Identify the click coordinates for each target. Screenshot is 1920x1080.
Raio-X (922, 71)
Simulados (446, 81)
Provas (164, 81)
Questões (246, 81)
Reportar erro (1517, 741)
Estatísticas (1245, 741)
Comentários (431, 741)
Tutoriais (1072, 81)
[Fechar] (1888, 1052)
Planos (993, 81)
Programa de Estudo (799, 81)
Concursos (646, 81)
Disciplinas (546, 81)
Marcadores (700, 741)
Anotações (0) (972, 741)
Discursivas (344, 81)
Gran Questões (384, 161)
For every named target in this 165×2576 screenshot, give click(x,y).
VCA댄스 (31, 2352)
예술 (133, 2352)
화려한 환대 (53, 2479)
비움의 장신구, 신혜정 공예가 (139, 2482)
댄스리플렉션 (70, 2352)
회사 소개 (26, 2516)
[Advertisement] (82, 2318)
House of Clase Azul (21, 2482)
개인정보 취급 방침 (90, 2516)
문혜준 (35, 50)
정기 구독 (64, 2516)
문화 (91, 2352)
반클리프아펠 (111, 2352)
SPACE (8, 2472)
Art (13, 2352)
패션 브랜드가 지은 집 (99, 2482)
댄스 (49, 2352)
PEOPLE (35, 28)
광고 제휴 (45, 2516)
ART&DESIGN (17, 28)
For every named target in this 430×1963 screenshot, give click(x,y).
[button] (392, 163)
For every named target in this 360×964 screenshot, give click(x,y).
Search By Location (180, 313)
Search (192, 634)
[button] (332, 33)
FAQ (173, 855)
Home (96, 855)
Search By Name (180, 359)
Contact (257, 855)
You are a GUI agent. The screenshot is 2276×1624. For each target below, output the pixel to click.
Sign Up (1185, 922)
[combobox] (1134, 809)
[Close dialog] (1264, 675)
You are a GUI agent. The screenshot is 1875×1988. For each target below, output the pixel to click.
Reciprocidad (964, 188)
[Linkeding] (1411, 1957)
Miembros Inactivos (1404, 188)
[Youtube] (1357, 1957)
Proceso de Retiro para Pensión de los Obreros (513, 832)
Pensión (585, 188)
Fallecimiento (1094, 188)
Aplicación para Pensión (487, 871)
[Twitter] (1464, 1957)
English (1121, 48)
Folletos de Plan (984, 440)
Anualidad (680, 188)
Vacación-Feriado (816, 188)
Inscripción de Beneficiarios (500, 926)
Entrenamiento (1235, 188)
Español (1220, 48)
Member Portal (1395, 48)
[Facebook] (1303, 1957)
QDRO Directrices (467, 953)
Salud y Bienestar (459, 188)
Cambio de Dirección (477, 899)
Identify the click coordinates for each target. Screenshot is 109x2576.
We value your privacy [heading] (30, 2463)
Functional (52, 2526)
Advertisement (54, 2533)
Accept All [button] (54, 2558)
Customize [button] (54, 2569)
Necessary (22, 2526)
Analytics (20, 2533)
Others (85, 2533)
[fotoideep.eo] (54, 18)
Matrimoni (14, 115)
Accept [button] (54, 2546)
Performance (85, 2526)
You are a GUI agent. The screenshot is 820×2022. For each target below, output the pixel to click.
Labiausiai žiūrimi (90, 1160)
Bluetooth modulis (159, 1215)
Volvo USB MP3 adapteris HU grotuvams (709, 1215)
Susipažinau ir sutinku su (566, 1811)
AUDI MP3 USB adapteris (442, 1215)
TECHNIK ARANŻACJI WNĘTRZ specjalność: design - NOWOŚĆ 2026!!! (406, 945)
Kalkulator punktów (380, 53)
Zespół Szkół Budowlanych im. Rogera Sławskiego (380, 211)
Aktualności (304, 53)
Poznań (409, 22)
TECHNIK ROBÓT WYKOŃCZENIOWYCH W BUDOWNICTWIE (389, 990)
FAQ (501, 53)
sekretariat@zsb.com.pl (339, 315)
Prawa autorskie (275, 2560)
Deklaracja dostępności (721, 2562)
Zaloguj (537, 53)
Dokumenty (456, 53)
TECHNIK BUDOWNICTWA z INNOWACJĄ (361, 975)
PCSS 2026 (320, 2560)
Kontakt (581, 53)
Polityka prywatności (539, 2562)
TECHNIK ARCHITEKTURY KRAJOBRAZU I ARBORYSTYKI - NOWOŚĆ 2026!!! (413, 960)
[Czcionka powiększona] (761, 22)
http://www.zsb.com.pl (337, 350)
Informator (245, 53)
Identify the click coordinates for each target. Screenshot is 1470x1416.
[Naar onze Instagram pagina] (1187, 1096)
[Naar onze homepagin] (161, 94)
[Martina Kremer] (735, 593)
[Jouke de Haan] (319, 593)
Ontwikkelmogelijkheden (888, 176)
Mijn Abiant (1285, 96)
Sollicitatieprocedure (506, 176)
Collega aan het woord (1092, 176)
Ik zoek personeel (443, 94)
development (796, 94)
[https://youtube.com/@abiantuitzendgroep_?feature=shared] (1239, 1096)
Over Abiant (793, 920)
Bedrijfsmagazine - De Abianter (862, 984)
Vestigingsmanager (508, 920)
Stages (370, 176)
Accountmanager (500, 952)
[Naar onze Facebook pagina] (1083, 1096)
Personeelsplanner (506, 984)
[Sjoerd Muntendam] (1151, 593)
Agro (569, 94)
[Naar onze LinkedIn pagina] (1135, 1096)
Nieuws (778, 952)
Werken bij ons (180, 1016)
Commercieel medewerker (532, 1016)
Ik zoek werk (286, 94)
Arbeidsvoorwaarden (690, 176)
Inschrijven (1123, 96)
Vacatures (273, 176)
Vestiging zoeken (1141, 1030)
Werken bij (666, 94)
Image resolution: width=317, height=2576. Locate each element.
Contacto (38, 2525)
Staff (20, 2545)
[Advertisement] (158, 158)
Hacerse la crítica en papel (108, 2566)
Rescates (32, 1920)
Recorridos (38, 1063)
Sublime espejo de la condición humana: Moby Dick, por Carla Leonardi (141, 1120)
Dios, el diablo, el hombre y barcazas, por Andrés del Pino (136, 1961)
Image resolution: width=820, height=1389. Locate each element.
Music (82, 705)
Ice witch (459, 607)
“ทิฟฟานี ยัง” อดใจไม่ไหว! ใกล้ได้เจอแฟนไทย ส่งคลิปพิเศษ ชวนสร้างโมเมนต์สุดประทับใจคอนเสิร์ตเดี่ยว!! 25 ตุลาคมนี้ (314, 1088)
○ ○ ○ ○ ○ ○ ○
* Exercise description: In the data above, which lines lie between the line with "Bluetooth modulis (159, 1215)" and the line with "Prawa autorskie (275, 2560)", inclusive? Print those lines exactly and nothing else.

* Response to the exercise:
Bluetooth modulis (159, 1215)
Volvo USB MP3 adapteris HU grotuvams (709, 1215)
Susipažinau ir sutinku su (566, 1811)
AUDI MP3 USB adapteris (442, 1215)
TECHNIK ARANŻACJI WNĘTRZ specjalność: design - NOWOŚĆ 2026!!! (406, 945)
Kalkulator punktów (380, 53)
Zespół Szkół Budowlanych im. Rogera Sławskiego (380, 211)
Aktualności (304, 53)
Poznań (409, 22)
TECHNIK ROBÓT WYKOŃCZENIOWYCH W BUDOWNICTWIE (389, 990)
FAQ (501, 53)
sekretariat@zsb.com.pl (339, 315)
Prawa autorskie (275, 2560)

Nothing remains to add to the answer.